21 yr-old lady, Shamima Begum, who left UK at 15 to join Islamic group in Syria not allowed back in UK


A Supreme Court in the United Kingdom has barred Shamima Begum from returning to the Country.

A Supreme Court in the United Kingdom has barred Shamima Begum from returning to the Country.

Begum now 21 who left the UK for Syria to join the Islamic State group as a teenager, will not be allowed to return and fight her citizenship case.

Reports from BBC has it that the court said in a unanimous ruling that her rights were not breached when she was refused permission to return.

Ms Begum, 21, wants to come back to challenge the home secretary’s decision to remove her British nationality.

Currently, she is in a camp in northern Syria run by armed guards. When she and two other schoolgirls from East London left the UK in February 2015, Ms Shamima Begum was 15 and traveled to Syria to join the Islamic State group.

In 2019, for reasons of national security, the then Home Secretary, Sajid Javid, stripped Ms Begum of her citizenship.

The Court of Appeal ruled last July that the only reasonable way forward was to allow her to join the United Kingdom because she was unable to appeal successfully against the decision taken by the camp in northern Syria.

Subsequently, the Home Office appealed to the Supreme Court to review the decision of the Court of Appeal, claiming that allowing her to return to the United Kingdom “would generate substantial national security risks.”

Announcing the ruling, Lord Reed said: “The Supreme Court unanimously allows all of the home secretary’s appeals and dismisses Ms Begum’s cross-appeal.”

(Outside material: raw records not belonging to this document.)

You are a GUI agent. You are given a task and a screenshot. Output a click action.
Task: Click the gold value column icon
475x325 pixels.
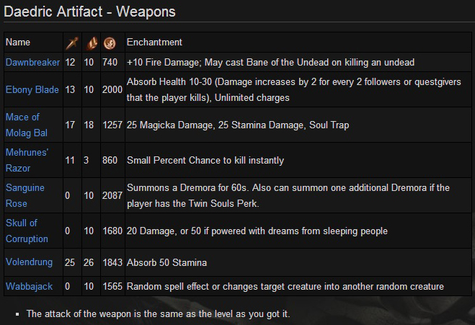point(109,43)
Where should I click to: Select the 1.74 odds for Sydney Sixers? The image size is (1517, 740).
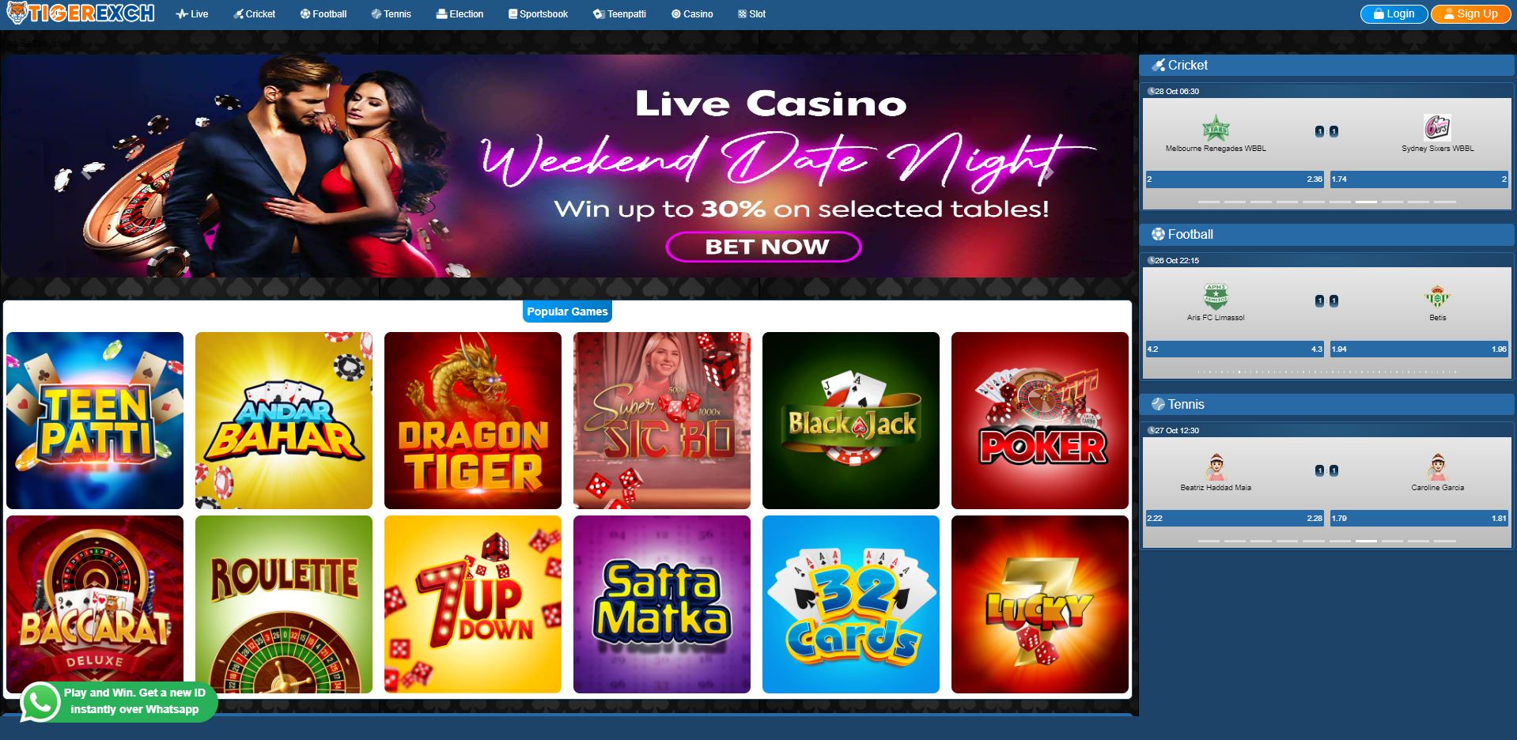coord(1419,179)
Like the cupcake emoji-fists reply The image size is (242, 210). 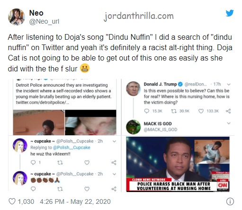tap(87, 189)

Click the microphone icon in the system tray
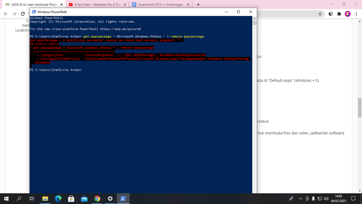pyautogui.click(x=313, y=199)
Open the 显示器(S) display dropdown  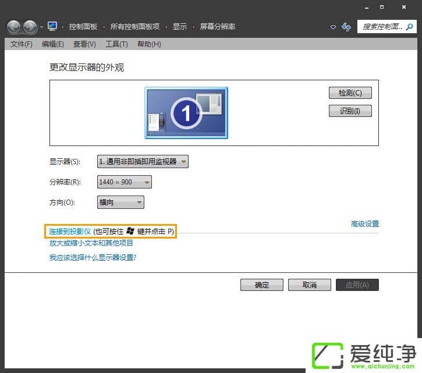pyautogui.click(x=143, y=162)
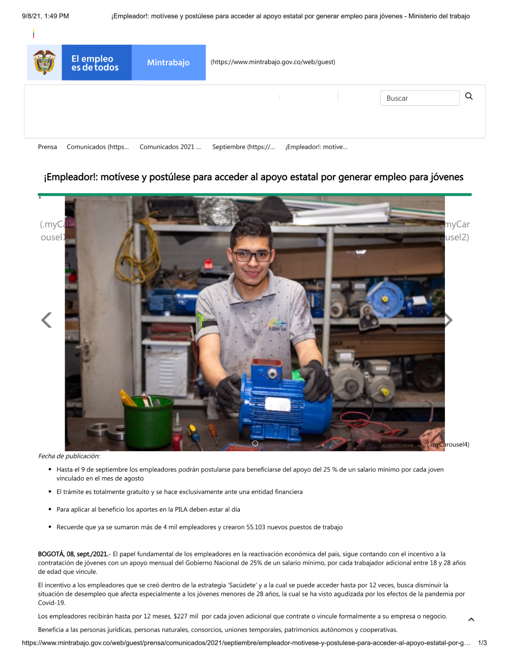Select the myCarousel1 slide link

pyautogui.click(x=55, y=231)
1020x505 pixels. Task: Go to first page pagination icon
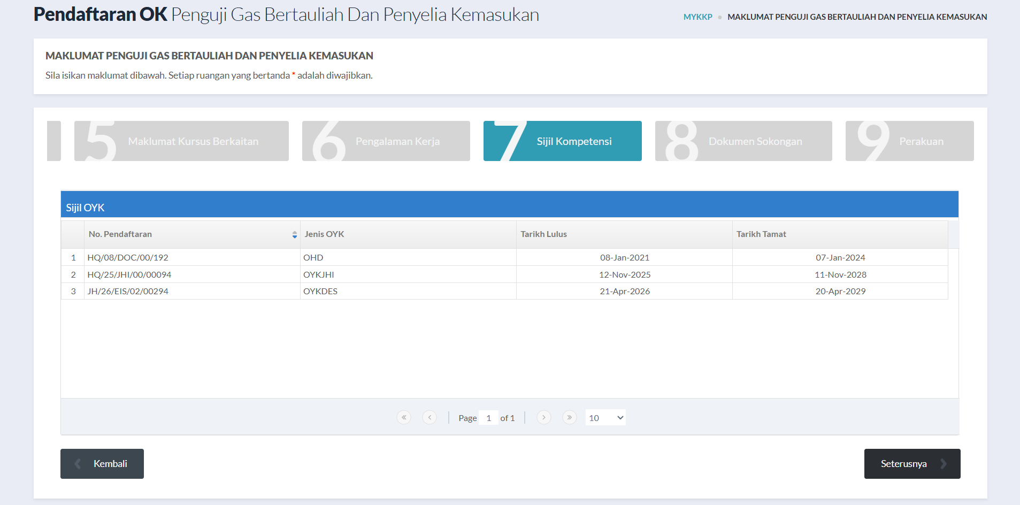tap(404, 417)
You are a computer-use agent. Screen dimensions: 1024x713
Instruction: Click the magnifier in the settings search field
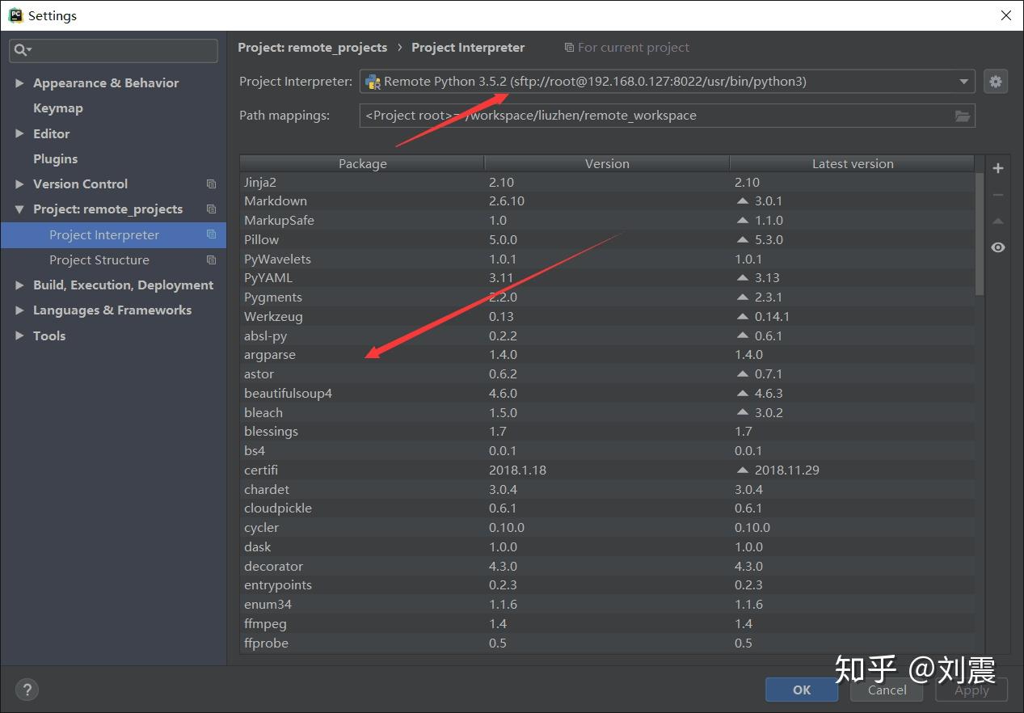[x=22, y=51]
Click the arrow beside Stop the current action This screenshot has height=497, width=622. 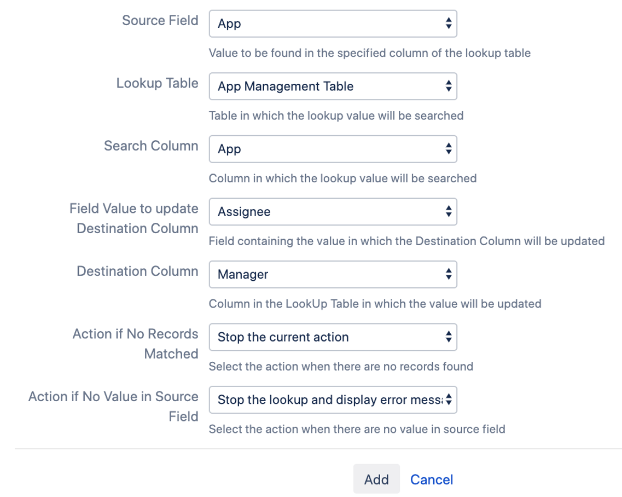coord(448,337)
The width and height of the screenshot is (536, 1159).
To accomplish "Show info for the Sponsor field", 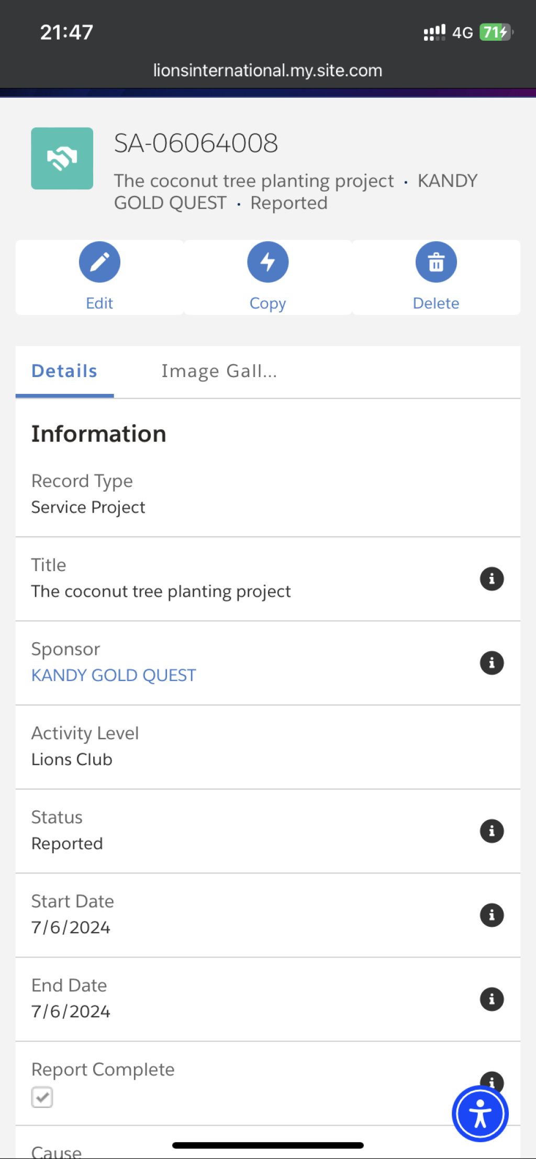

He said the Court of Appeal’s judgment “did not give the home secretary’s assessment the respect which it should have received” given the role’s “responsibility for making such assessments” and accountability to parliament.

Lord Reed added the Court of Appeal had “mistakenly believed that, when an individual’s right to have a fair hearing… came into conflict with the requirements of national security, her right to a fair hearing must prevail.

” He said the right to a fair hearing did “not trump all other considerations, such as the safety of the public”.